The man who owns the place only goes there one week-end out of the year
and this is it. The keeper of the lodge shows them all to their rooms.
My grandfather goes to his room, closes the door and suddenly a cat jumps
onto the bed. He doesn't think anything of it. But then another cat and
another cat and another cat... Soon there are dozens of cats and he's being
suffocated by all these cats. He screams and the owner of the hunting lodge
opens the door. The light comes in and the cats all disappear immediately.
"The host asks my grandfather. 'What's going on here?' My grandfather says.
'I'll tell you in the morning.'
"So in the morning they confront the keeper of the lodge and he says that
he has been skinning cats alive on the side to make money. He explains
if you skin them alive the pelt is better then shows him this cellar where
there are all these bodies of skinned cats.
'The owner of the lodge says 'You're fired. Get outta here.' He gets an
exorcist to come to the place and exorcise the cats. It works, they never
appear to anyone again.
"That supposedly happened, but the story has the air of something that
happened in 1910 that might be a bit of a stretch to happen now. It's interesting
how the details of the paranormal are influenced by the time and culture
in which they occur.
"In Africa, pretty much everything that happens is a result of somebody
doing it. In other words, if something bad happens, it's because somebody
has it in for you often your own ancestors.
"In the situation with Dian Fossey [an American zoologist whose field studies
of wild gorillas in Rwanda and Zaire added greatly to our knowledge of
the nature of gorillas], all the poachers had these fetishes that
were supposed to give good luck. One of the theories [about Fossey's murder
in 1985] is that she was killed by one of the poachers whose fetish she
had snatched off his neck, rendering him impotent of his powers. He took
revenge on her.
"In my wife's family, who were part of the royal clan of Rwanda, there
was an ancestor called Nshongola. She was a woman who several generations
earlier had died young, before she could marry or have children. She had
to be propitiated with an offering of milk from my wife and her mother
to make sure she didn't do anything out of jealousy.
"Most traditional societies don't believe that this physical world we perceive
as the real world is real. The real world is this world of unseen causes
and that's what's really happening, what is real.

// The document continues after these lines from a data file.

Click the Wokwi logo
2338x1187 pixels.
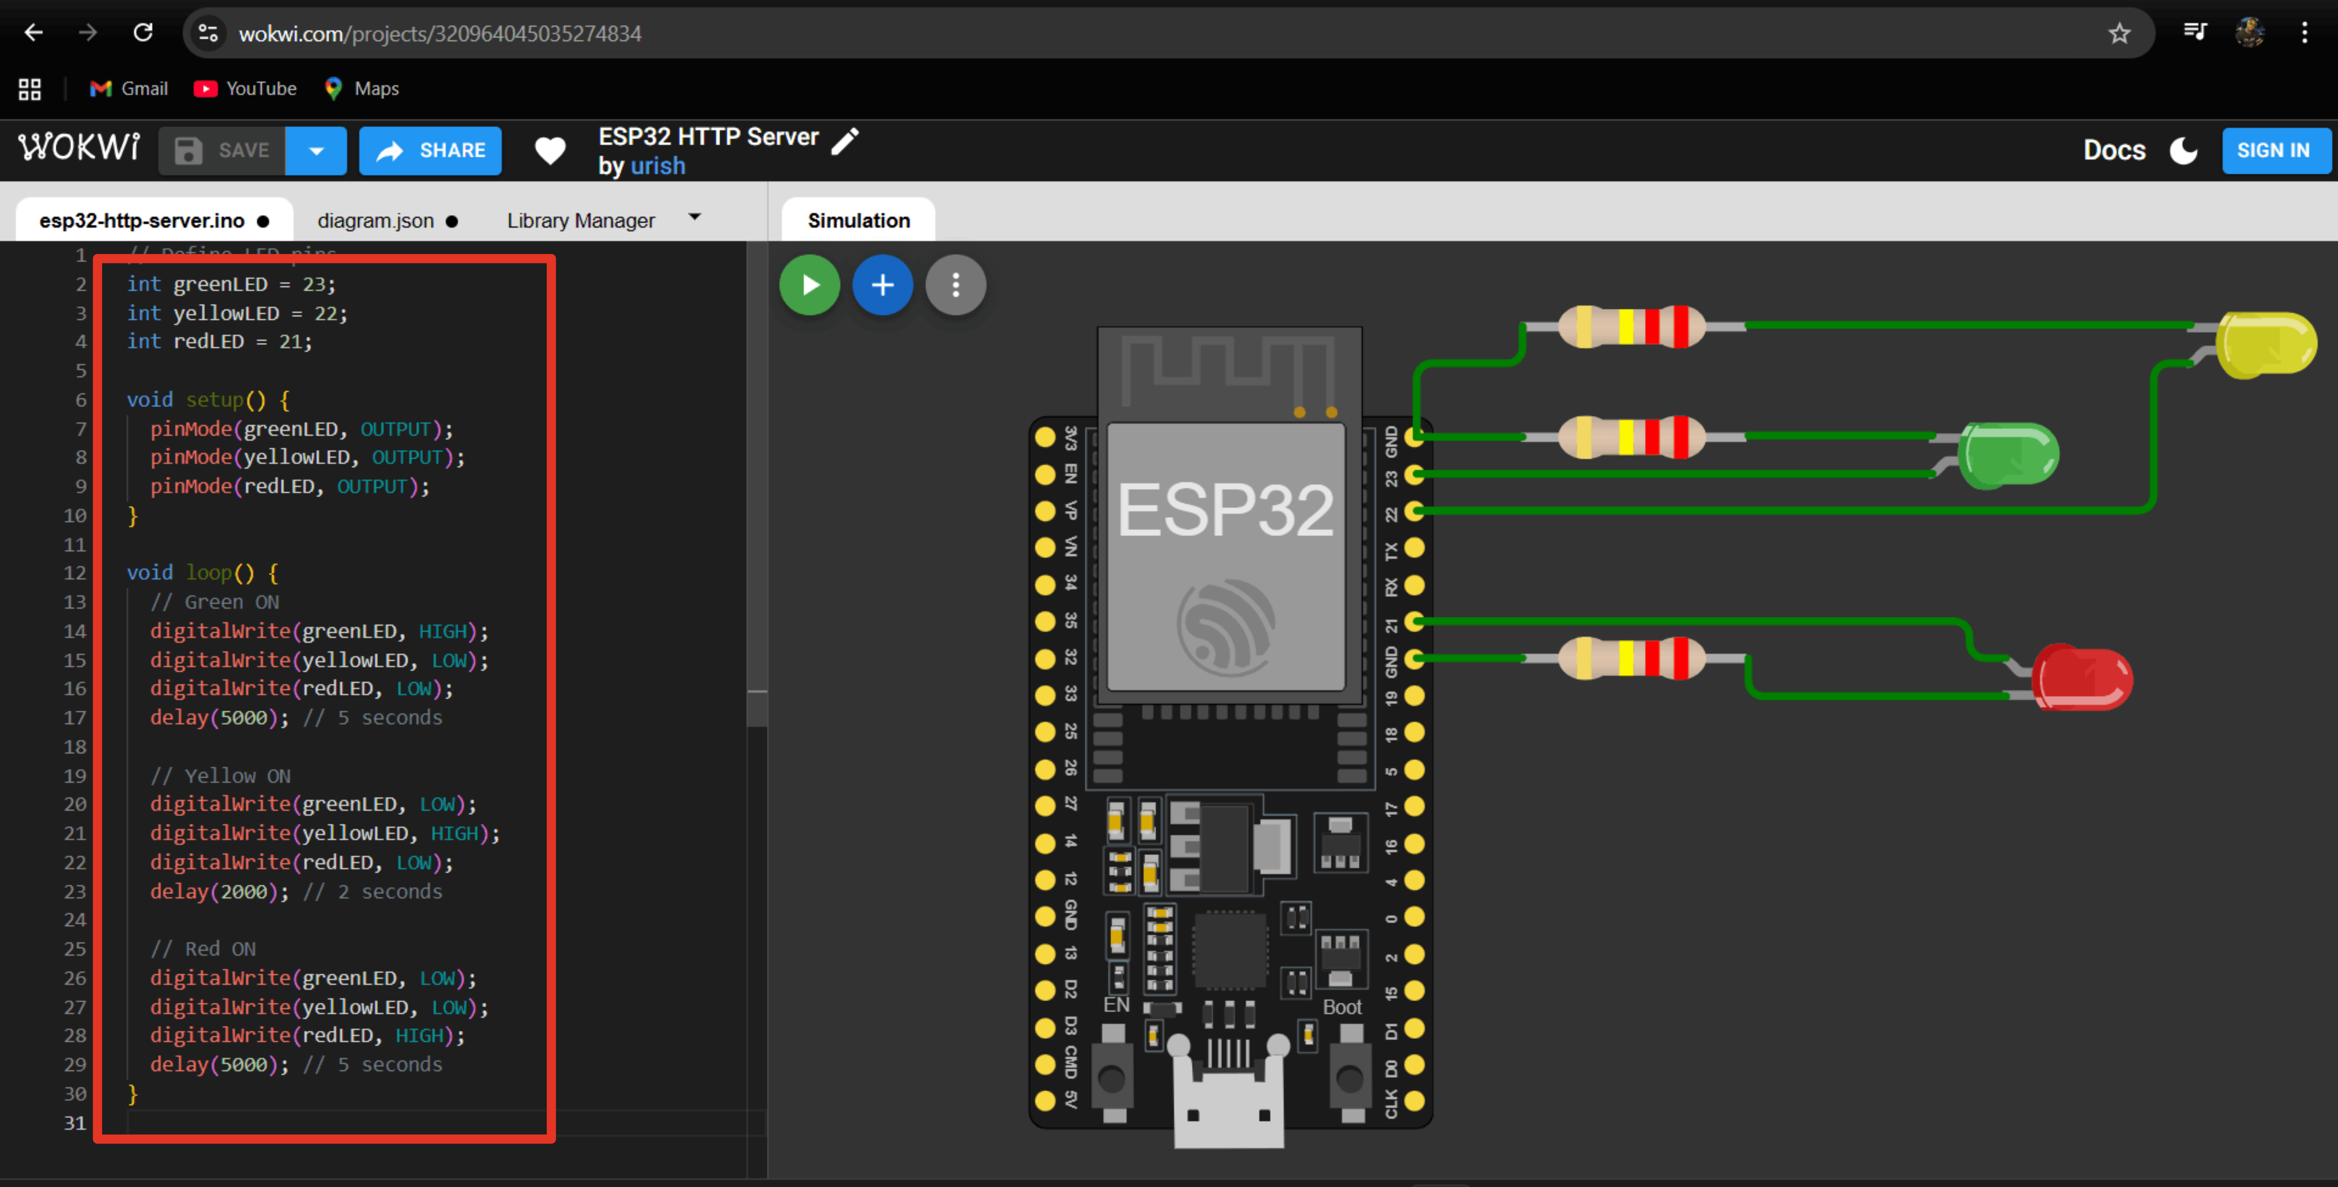pyautogui.click(x=79, y=148)

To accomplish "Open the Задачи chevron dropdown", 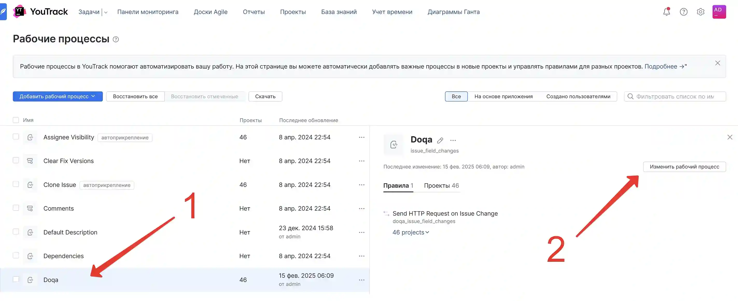I will coord(106,12).
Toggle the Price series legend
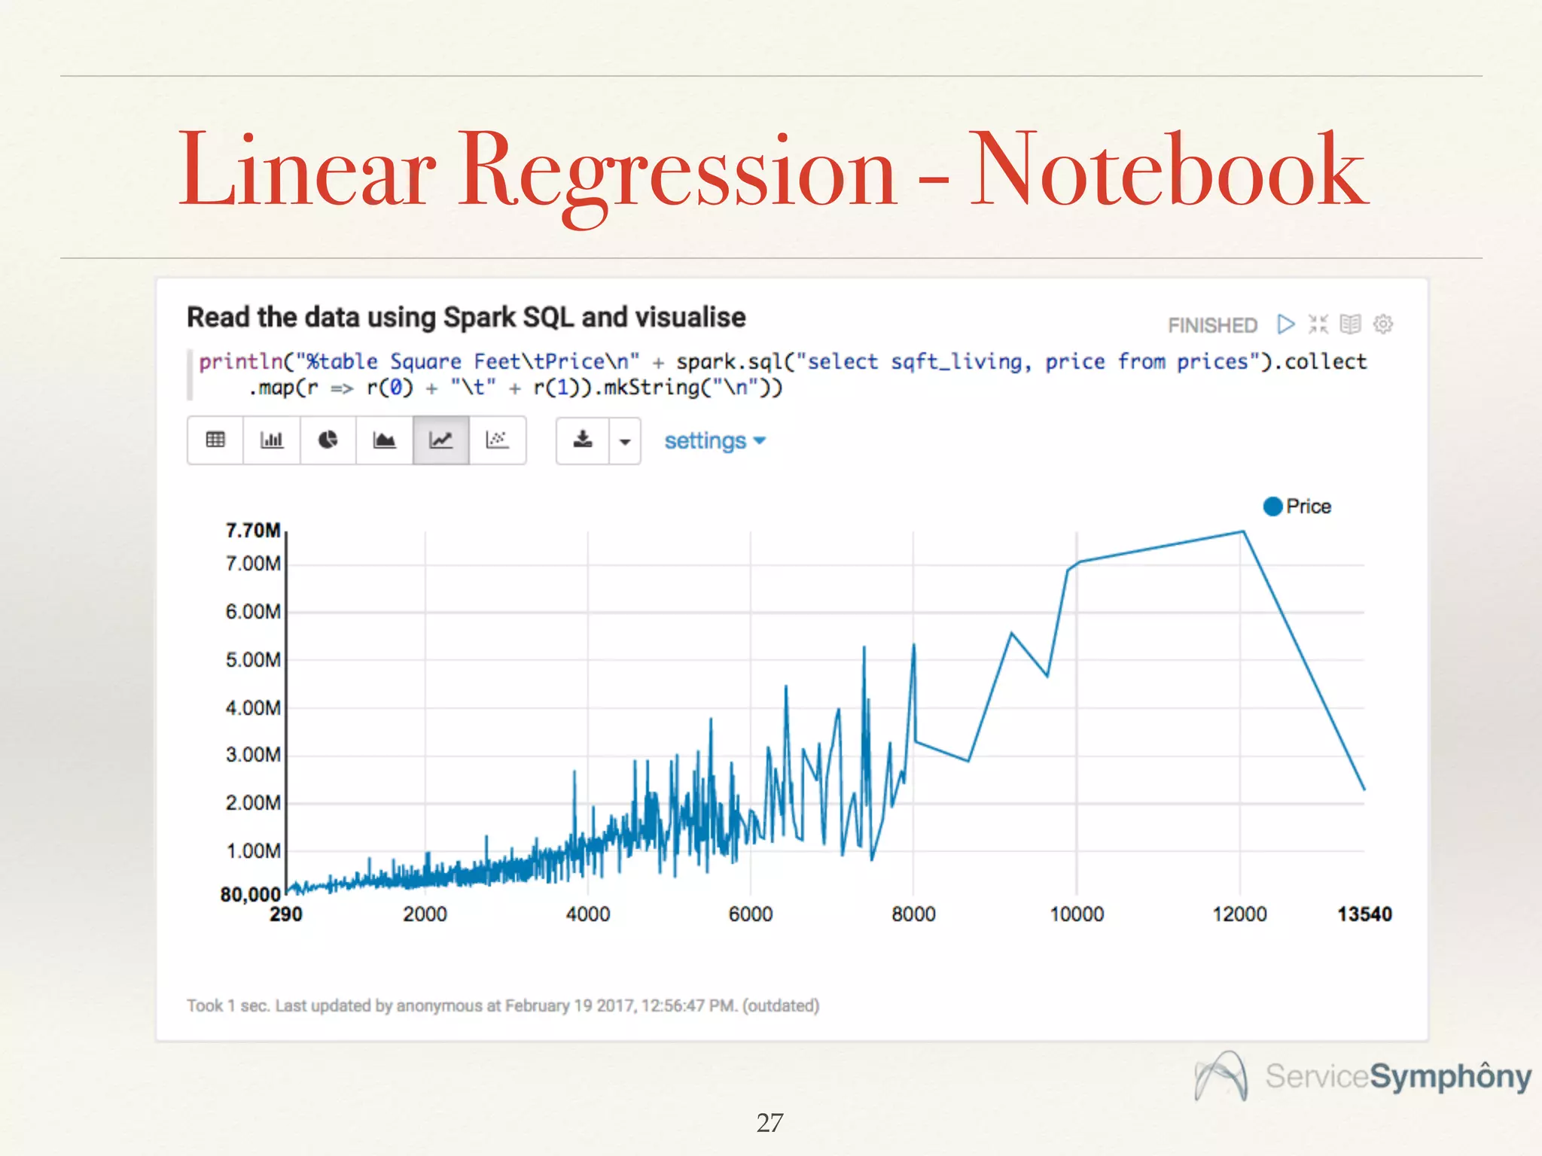 (1308, 507)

Time Magazine has called Shoumatoff's Legends of the American Desert:
Sojourns in the Greater Southwest (Harper Collins) one of "the top
ten books of the Year." The New York Times Book Review found it "sublime"
and Shoumatoff to be "a wily and attentive guide." The
Spook says: Legends of the American Desert offers both cultural
insight and wisdom. You'll be lost and found in this remarkable book that
reveals the great diversity of states of being he finds there. From the
belief systems of the Navajo to the Zuni to the Jewish con versos to Biosphere
to the Mormons to murderous modem drug lords and more-Shoumatoff weaves
history, travel, anthropology, sociology, and personal observation into
a rich concoction that is both delicious and filling.
A pining Shoumatoff regrets not picking up a memento he saw at a convenience
store while pumping gas in Alamogordo, New Mexico. "It was an 'Indian Weather
Rock,' consisting of a small rock hanging from a stick on a rawhide thong.
The base had a chart:
If rock is wet, weather is rain; if rock is moving, weather is windy; if
rock is cool weather is cold; if rock is hard to see, weather is foggy;
if rock is casting shadow, weather is sunny."